IBCLM
DIA LBA
AD OM
NE Δ VN
O EX O
J (ulii?) B (assi?) CLeMentis DIALiBAnum AD OMNEM Διαθεσιν (Diathesin) VNO EX Ovo.—The Dialibanum or Incense collyrium of Julius Bassus Clemens, for every eye-disease; to be used mixed with an egg.
The name of the practitioner or proprietor, given in the first line of the seal, offers the principal difficulty in reading the inscription. But the CLM is in all probability a contraction, as I have ventured to interpret it, for CLEMENS,—a common cognomen or family name among the Romans. The B as an initial could stand for any of the various gens names which begin with this letter, as Balbus, Betutius, etc. I have conjecturally given it as Bassus, principally because on an old monumental tablet, discovered at Leyden,[552] the cognomen of CLEMENS is preceded by the nomen gentilicium of BASSUS,—showing the combination in question not to have been unknown among the Roman colonists formerly scattered over Western Europe. Besides, Bassus was a name by no means unknown in ancient Roman medical literature and practice. When mentioning, in the preface to his first Book, the more distinguished disciples and followers of Asclepiades, Dioscorides places, as the foremost in his enumeration, Julius Bassus. Galen (De Simpl. Medicam. Facult. lib. i. cap. 7) and Cælius Aurelianus (Contra Hereses—Preface to lib. i.) both cite the practice and authority of Bassus; and Pliny, in his Index Auctorum, mentions that this physician wrote in Greek, although he was by birth a Roman.[553]

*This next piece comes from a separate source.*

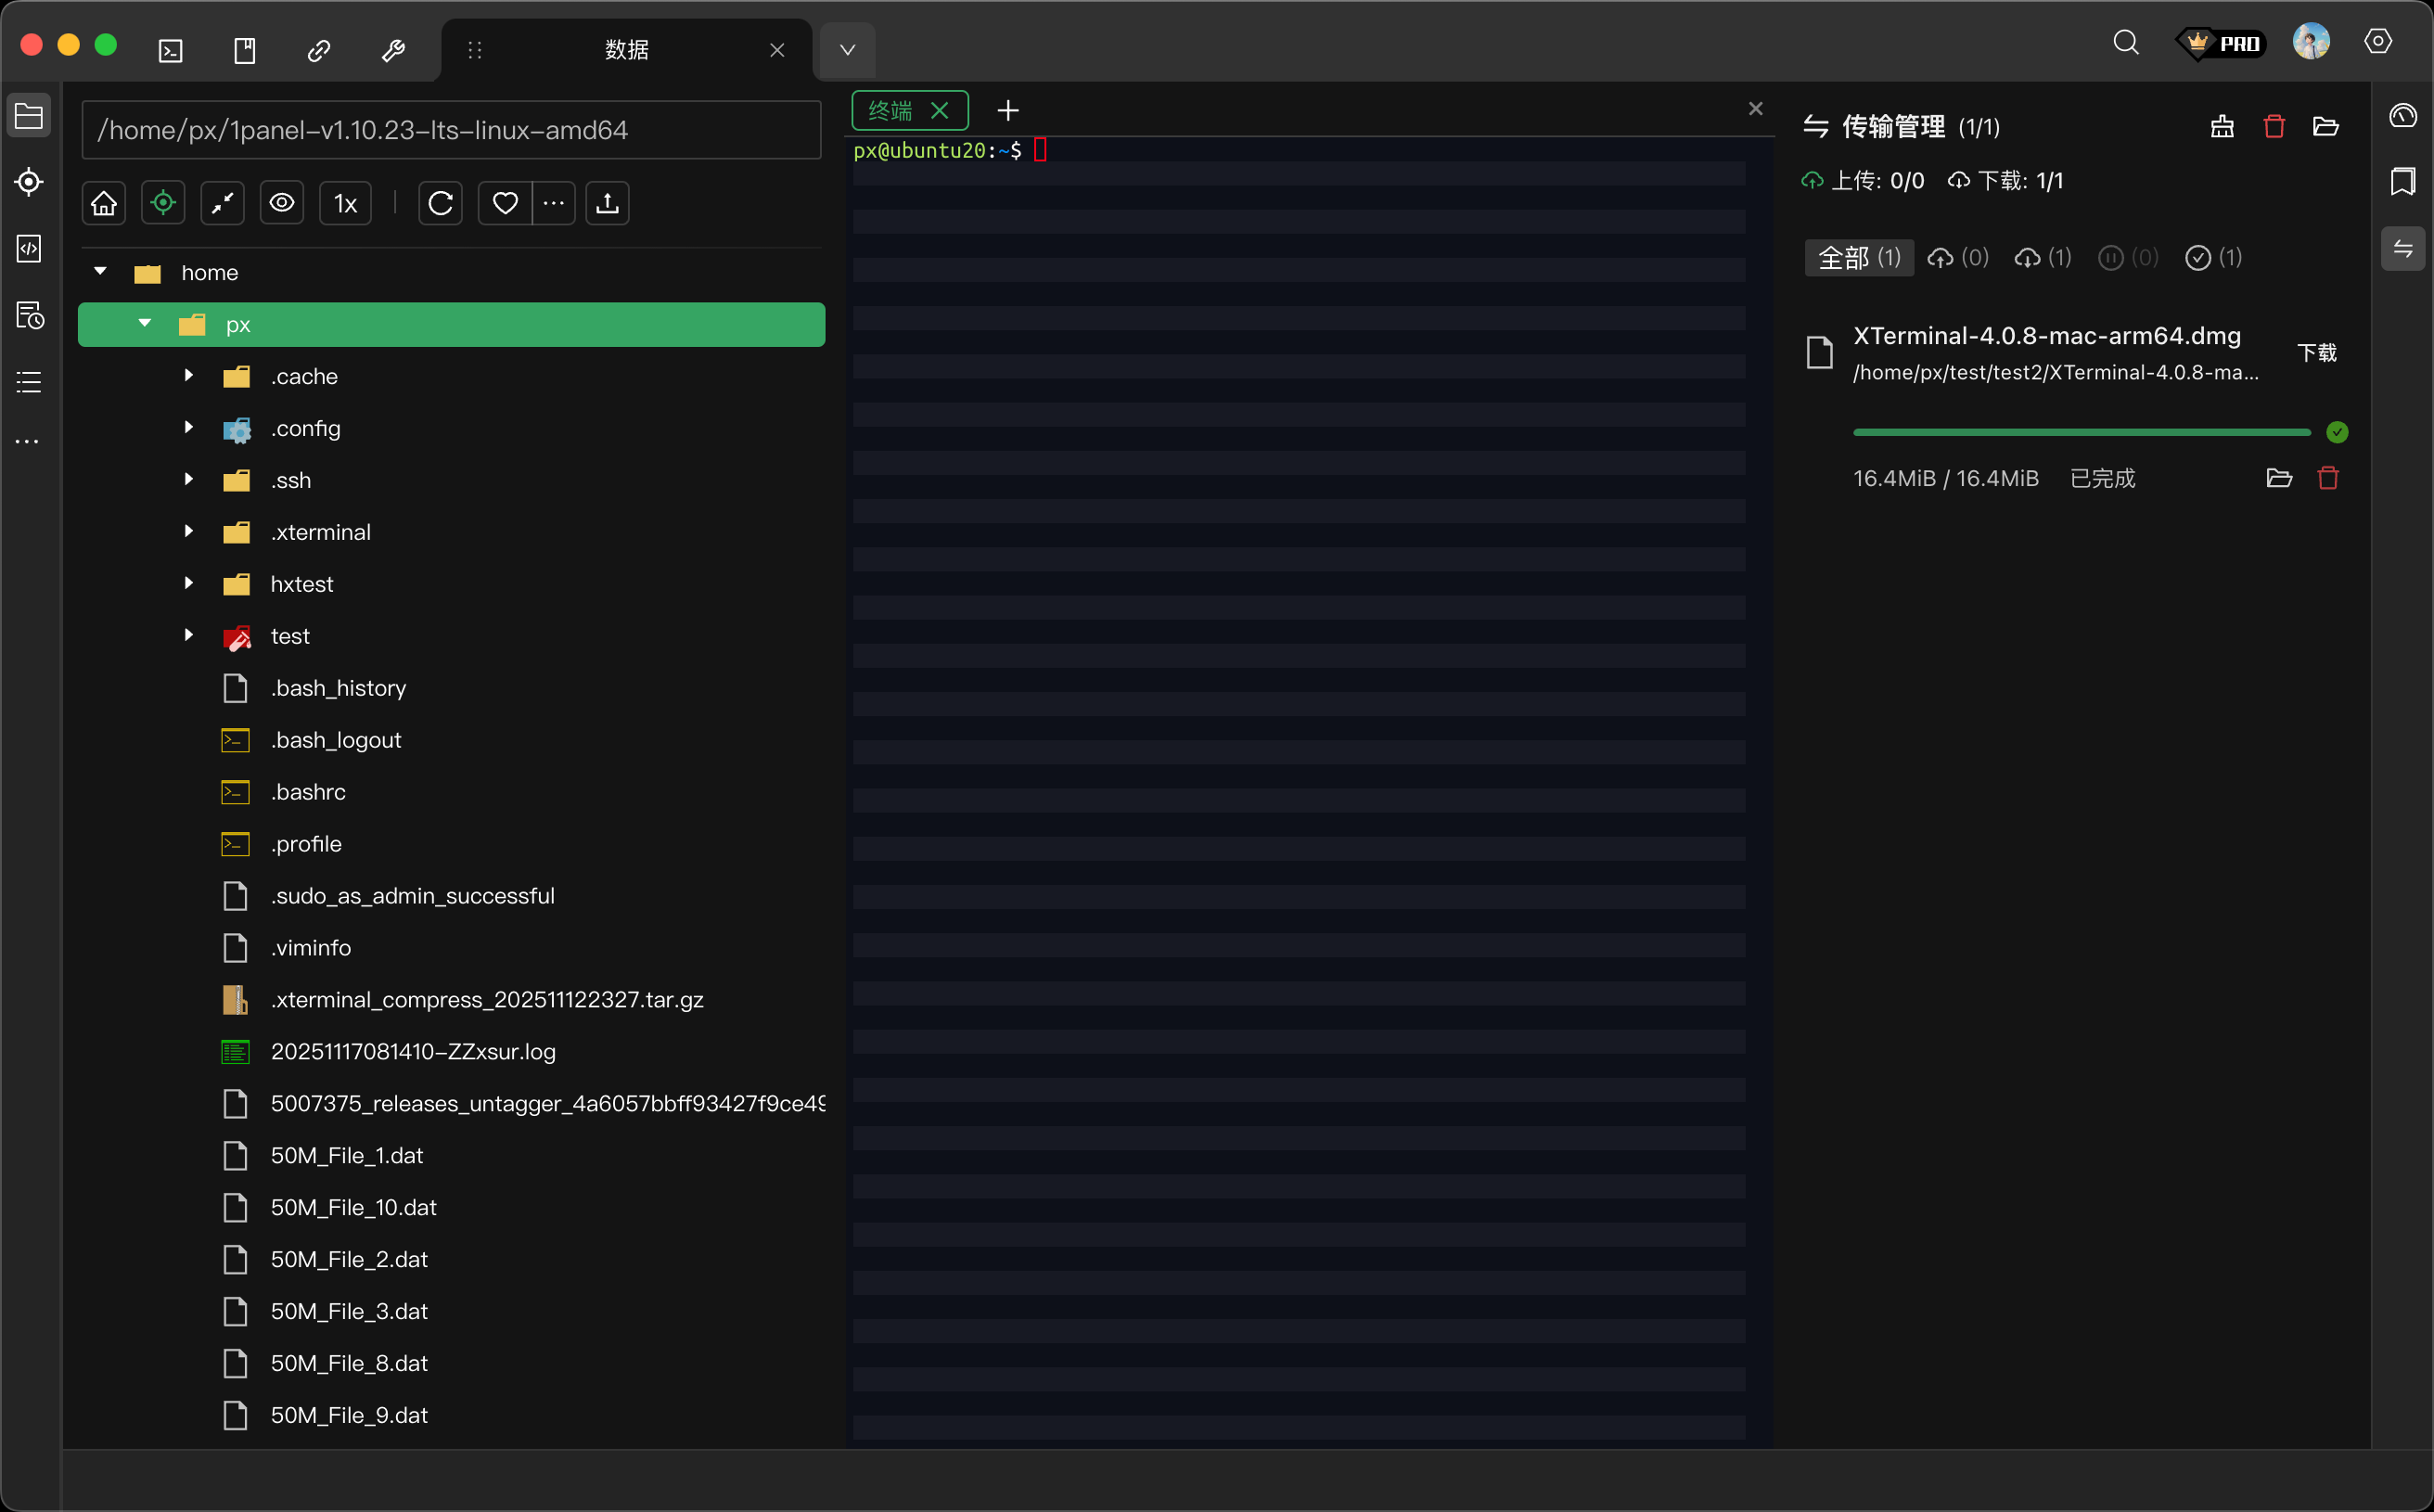Click the red clear-all transfers trash icon
Viewport: 2434px width, 1512px height.
tap(2273, 127)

The nature and composition of the Collyrium Dialibanum we have already had occasion to consider under a former head. (See Stamp No. VI., p. [253.])
I have also formerly shown that the Greek term Διαθεσις was used as a general term for eye-disease (see p. [241]); and no doubt its initial letter Δ stands in the present inscription under this signification.
Many of the ancient collyria were, like the Dialibanum, preserved and sold in a firm or solid form, and were directed to be dissolved or mixed with the white of one or more eggs at the time when they were required for application to the eye.[554] Hence the expression, UNO “EX OVO,” in this and other stamp legends.